====== TASK INPUTS
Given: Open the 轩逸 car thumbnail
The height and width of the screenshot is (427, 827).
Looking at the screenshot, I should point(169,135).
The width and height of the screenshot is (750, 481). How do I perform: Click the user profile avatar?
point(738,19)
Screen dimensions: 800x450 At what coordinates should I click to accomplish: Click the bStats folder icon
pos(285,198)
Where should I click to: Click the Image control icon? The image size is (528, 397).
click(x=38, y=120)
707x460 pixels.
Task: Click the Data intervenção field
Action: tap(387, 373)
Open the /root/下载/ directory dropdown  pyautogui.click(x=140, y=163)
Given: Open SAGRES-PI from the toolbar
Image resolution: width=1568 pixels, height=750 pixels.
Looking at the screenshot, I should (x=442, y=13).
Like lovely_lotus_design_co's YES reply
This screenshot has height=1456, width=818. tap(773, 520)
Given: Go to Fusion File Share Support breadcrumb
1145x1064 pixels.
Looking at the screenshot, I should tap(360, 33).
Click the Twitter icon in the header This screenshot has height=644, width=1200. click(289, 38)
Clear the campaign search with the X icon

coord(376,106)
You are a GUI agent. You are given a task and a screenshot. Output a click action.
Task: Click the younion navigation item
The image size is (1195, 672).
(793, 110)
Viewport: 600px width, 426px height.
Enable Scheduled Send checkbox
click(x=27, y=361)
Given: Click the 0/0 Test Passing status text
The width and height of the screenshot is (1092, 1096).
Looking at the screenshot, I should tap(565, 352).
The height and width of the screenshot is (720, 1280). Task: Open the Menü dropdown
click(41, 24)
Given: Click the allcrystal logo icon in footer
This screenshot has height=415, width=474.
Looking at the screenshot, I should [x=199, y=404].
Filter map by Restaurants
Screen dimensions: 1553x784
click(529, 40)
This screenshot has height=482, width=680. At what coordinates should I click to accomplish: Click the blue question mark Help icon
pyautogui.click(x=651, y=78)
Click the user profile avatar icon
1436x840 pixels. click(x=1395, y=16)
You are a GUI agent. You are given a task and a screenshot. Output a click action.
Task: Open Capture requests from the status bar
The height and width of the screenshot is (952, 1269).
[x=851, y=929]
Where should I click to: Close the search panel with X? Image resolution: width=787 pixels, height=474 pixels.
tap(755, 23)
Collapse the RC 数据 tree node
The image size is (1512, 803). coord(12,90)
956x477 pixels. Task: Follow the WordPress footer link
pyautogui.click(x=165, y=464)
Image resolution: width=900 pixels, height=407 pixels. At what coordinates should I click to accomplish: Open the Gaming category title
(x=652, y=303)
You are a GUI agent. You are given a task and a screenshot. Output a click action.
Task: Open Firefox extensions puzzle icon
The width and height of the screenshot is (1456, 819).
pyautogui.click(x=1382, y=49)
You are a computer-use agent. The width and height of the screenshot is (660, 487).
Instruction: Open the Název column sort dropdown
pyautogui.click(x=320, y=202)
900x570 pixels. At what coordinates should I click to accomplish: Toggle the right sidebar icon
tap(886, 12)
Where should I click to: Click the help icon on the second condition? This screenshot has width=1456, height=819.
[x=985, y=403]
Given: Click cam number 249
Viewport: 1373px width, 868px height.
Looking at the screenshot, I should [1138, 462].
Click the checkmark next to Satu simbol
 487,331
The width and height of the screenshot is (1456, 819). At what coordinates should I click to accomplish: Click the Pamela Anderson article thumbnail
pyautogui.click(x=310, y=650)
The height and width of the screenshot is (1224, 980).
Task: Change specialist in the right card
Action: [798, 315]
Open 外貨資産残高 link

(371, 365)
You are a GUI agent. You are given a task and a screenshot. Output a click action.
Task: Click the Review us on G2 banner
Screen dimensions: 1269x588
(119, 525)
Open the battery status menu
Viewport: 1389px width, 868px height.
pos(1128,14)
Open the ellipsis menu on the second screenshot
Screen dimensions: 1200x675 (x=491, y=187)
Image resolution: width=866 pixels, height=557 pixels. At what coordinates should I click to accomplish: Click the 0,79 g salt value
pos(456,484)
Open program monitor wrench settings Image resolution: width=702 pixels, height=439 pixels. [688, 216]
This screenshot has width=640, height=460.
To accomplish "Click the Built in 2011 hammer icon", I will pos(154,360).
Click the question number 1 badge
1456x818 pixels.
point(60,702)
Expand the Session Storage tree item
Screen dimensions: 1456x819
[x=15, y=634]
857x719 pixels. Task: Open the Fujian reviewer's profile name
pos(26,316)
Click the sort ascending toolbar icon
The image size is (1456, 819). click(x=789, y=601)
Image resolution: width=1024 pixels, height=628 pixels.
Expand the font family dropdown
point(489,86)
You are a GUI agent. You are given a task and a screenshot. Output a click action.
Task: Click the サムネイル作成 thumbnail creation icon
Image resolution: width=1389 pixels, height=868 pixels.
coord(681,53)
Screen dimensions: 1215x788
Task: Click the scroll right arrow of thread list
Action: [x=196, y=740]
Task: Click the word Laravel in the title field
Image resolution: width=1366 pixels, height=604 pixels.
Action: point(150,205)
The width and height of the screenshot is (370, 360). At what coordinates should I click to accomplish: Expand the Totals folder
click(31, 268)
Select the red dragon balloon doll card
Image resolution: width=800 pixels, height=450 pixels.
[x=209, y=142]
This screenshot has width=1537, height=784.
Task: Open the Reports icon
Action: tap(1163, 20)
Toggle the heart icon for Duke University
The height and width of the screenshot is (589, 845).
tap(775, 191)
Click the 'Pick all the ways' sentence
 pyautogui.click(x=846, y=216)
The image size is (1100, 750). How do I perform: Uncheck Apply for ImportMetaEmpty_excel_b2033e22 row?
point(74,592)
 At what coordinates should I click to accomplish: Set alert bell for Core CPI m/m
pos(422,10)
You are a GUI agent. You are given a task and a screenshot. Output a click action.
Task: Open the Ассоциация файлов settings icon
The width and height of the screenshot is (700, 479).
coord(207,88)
============
- **EXERCISE INSTRUCTIONS**
Reproduce all of the material above line for line, without altering any character.

- **FINAL ANSWER**
Given: Open the 轩逸 car thumbnail
The height and width of the screenshot is (427, 827).
Looking at the screenshot, I should point(169,135).
The width and height of the screenshot is (750, 481). How do I perform: Click the user profile avatar?
point(738,19)
Screen dimensions: 800x450 At what coordinates should I click to accomplish: Click the bStats folder icon
pos(285,198)
Where should I click to: Click the Image control icon? The image size is (528, 397).
click(x=38, y=120)
707x460 pixels.
Task: Click the Data intervenção field
Action: tap(387, 373)
Open the /root/下载/ directory dropdown  pyautogui.click(x=140, y=163)
Given: Open SAGRES-PI from the toolbar
Image resolution: width=1568 pixels, height=750 pixels.
Looking at the screenshot, I should (x=442, y=13).
Like lovely_lotus_design_co's YES reply
This screenshot has height=1456, width=818. tap(773, 520)
Given: Go to Fusion File Share Support breadcrumb
1145x1064 pixels.
Looking at the screenshot, I should tap(360, 33).
Click the Twitter icon in the header This screenshot has height=644, width=1200. click(289, 38)
Clear the campaign search with the X icon

coord(376,106)
You are a GUI agent. You are given a task and a screenshot. Output a click action.
Task: Click the younion navigation item
The image size is (1195, 672).
(793, 110)
Viewport: 600px width, 426px height.
Enable Scheduled Send checkbox
click(x=27, y=361)
Given: Click the 0/0 Test Passing status text
The width and height of the screenshot is (1092, 1096).
Looking at the screenshot, I should tap(565, 352).
The height and width of the screenshot is (720, 1280). Task: Open the Menü dropdown
click(41, 24)
Given: Click the allcrystal logo icon in footer
This screenshot has height=415, width=474.
Looking at the screenshot, I should [x=199, y=404].
Filter map by Restaurants
Screen dimensions: 1553x784
click(529, 40)
This screenshot has height=482, width=680. At what coordinates should I click to accomplish: Click the blue question mark Help icon
pyautogui.click(x=651, y=78)
Click the user profile avatar icon
1436x840 pixels. click(x=1395, y=16)
You are a GUI agent. You are given a task and a screenshot. Output a click action.
Task: Open Capture requests from the status bar
The height and width of the screenshot is (952, 1269).
[x=851, y=929]
Where should I click to: Close the search panel with X? Image resolution: width=787 pixels, height=474 pixels.
tap(755, 23)
Collapse the RC 数据 tree node
The image size is (1512, 803). coord(12,90)
956x477 pixels. Task: Follow the WordPress footer link
pyautogui.click(x=165, y=464)
Image resolution: width=900 pixels, height=407 pixels. At what coordinates should I click to accomplish: Open the Gaming category title
(x=652, y=303)
You are a GUI agent. You are given a task and a screenshot. Output a click action.
Task: Open Firefox extensions puzzle icon
The width and height of the screenshot is (1456, 819).
pyautogui.click(x=1382, y=49)
You are a computer-use agent. The width and height of the screenshot is (660, 487).
Instruction: Open the Název column sort dropdown
pyautogui.click(x=320, y=202)
900x570 pixels. At what coordinates should I click to accomplish: Toggle the right sidebar icon
tap(886, 12)
Where should I click to: Click the help icon on the second condition? This screenshot has width=1456, height=819.
[x=985, y=403]
Given: Click cam number 249
Viewport: 1373px width, 868px height.
Looking at the screenshot, I should [1138, 462].
Click the checkmark next to Satu simbol
 487,331
The width and height of the screenshot is (1456, 819). At what coordinates should I click to accomplish: Click the Pamela Anderson article thumbnail
pyautogui.click(x=310, y=650)
The height and width of the screenshot is (1224, 980).
Task: Change specialist in the right card
Action: [798, 315]
Open 外貨資産残高 link

(371, 365)
You are a GUI agent. You are given a task and a screenshot. Output a click action.
Task: Click the Review us on G2 banner
Screen dimensions: 1269x588
(119, 525)
Open the battery status menu
Viewport: 1389px width, 868px height.
pos(1128,14)
Open the ellipsis menu on the second screenshot
Screen dimensions: 1200x675 (x=491, y=187)
Image resolution: width=866 pixels, height=557 pixels. At what coordinates should I click to accomplish: Click the 0,79 g salt value
pos(456,484)
Open program monitor wrench settings Image resolution: width=702 pixels, height=439 pixels. [688, 216]
This screenshot has width=640, height=460.
To accomplish "Click the Built in 2011 hammer icon", I will pos(154,360).
Click the question number 1 badge
1456x818 pixels.
point(60,702)
Expand the Session Storage tree item
Screen dimensions: 1456x819
[x=15, y=634]
857x719 pixels. Task: Open the Fujian reviewer's profile name
pos(26,316)
Click the sort ascending toolbar icon
The image size is (1456, 819). click(x=789, y=601)
Image resolution: width=1024 pixels, height=628 pixels.
Expand the font family dropdown
point(489,86)
You are a GUI agent. You are given a task and a screenshot. Output a click action.
Task: Click the サムネイル作成 thumbnail creation icon
Image resolution: width=1389 pixels, height=868 pixels.
coord(681,53)
Screen dimensions: 1215x788
Task: Click the scroll right arrow of thread list
Action: [x=196, y=740]
Task: Click the word Laravel in the title field
Image resolution: width=1366 pixels, height=604 pixels.
Action: point(150,205)
The width and height of the screenshot is (370, 360). At what coordinates should I click to accomplish: Expand the Totals folder
click(31, 268)
Select the red dragon balloon doll card
Image resolution: width=800 pixels, height=450 pixels.
[x=209, y=142]
This screenshot has width=1537, height=784.
Task: Open the Reports icon
Action: tap(1163, 20)
Toggle the heart icon for Duke University
The height and width of the screenshot is (589, 845).
tap(775, 191)
Click the 'Pick all the ways' sentence
 pyautogui.click(x=846, y=216)
The image size is (1100, 750). How do I perform: Uncheck Apply for ImportMetaEmpty_excel_b2033e22 row?
point(74,592)
 At what coordinates should I click to accomplish: Set alert bell for Core CPI m/m
pos(422,10)
You are a GUI agent. You are given a task and a screenshot. Output a click action.
Task: Open the Ассоциация файлов settings icon
The width and height of the screenshot is (700, 479).
coord(207,88)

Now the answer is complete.